Conversely, AI currently cannot complete creative and complex tasks in LR with high-quality and consistent outcomes (Huang et al., 2023). These tasks need not only time but also mindful consideration (Kunisch et al., 2023; Lim et al., 2022). Even humans cannot accomplish these tasks only by working longer. Although ML AI attempts to synthesize concepts through a deep understanding of descriptions and metaphors, ML AI is still deficient in challenging the underlying assumptions of studies for creativity and critically reflecting on existing studies (Lu et al., 2024; Xu et al., 2024). Humans can collaborate with AI to provide detailed information for ML AI to learn from and gain AI feedback to rethink LR critically.
Our exploration of AI intends to inspire management learning to improve efficiency in LR processes and allow researchers to focus on critical and creative thinking and contribution. Management learning should recognize the strengths, weaknesses, opportunities, and risks of LR with AI for further learning and knowledge synthesis (Lindebaum and Fleming, 2024). Improving AI literacy and encouraging appropriate human-AI collaboration can be crucial for future management learning (Larson et al., 2024). To explore this in detail, the following section discusses AI in LR by quality criteria for improving LR.
Quality criteria of literature review with AI
Extensive prior research has explored LR quality criteria to facilitate continuous improvement in LR quality (Aguinis et al., 2018; Simsek et al., 2021). Systematicity, clarity, transparency, and reflexivity can be four essential quality criteria of LR integrated by multiple studies (Kunisch et al., 2023; Lim et al., 2022). In this section, we analyze AI functions and limitations based on LR quality criteria, aiming to discuss how AI can enhance or undermine LR quality (Table 3). To improve conciseness, we prevent repetitive discussion of AI in the previous section of LR processes.

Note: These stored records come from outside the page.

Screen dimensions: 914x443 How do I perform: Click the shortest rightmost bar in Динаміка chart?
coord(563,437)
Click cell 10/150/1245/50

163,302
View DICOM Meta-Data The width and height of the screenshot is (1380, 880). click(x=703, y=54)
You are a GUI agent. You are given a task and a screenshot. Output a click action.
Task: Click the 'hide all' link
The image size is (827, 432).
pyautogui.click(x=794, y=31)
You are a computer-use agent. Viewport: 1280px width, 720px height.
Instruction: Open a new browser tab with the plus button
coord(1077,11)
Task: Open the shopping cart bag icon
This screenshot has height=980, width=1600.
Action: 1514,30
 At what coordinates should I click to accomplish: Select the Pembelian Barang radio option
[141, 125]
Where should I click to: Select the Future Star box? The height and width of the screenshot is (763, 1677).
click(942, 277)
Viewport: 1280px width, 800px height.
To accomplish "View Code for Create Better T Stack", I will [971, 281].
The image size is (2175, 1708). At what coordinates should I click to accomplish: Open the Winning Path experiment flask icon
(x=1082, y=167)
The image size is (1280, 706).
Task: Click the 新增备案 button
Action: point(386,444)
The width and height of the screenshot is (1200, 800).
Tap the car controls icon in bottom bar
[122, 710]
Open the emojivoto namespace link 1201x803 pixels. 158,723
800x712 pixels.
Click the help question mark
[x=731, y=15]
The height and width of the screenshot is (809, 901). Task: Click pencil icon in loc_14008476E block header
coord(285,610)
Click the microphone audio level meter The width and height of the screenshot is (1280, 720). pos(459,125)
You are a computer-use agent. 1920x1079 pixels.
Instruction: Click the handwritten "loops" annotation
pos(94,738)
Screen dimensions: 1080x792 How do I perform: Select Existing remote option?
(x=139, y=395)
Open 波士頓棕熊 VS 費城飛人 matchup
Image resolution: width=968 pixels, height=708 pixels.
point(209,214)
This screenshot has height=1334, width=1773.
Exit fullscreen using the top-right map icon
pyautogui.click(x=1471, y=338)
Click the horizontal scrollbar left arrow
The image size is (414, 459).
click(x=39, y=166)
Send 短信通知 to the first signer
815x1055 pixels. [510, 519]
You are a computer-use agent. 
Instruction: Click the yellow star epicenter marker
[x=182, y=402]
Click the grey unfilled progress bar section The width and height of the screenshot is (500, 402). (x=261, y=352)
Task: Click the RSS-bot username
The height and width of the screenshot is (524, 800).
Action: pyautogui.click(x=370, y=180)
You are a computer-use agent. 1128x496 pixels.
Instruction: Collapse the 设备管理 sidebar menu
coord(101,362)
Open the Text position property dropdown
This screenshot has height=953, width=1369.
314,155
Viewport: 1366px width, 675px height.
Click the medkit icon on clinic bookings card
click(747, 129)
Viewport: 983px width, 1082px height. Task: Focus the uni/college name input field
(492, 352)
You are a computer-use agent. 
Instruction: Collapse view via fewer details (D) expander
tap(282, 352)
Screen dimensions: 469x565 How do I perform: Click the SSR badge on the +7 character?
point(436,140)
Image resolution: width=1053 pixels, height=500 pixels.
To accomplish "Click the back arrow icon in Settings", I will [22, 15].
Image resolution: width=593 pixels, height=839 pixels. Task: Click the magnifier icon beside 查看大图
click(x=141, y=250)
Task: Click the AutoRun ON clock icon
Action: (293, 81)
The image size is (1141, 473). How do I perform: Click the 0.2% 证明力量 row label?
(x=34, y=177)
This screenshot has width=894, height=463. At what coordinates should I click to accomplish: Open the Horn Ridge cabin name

Quality criteria and AI functions.
PF AI can enhance systematicity by processing massive amounts of data without errors, increasing the likelihood of including appropriate articles and analyzing data properly (Stuart and Norvig, 2022). Moreover, researchers can set specific criteria for AI to detect content, organize relevant information, and generate documents using reliable methods without manual errors (Inala et al., 2024; Walker et al., 2022). However, AI cannot guarantee systematicity independently since it may inadequately address criteria for selecting articles, organizing content, or generating reports without humans’ appropriate predefined functions.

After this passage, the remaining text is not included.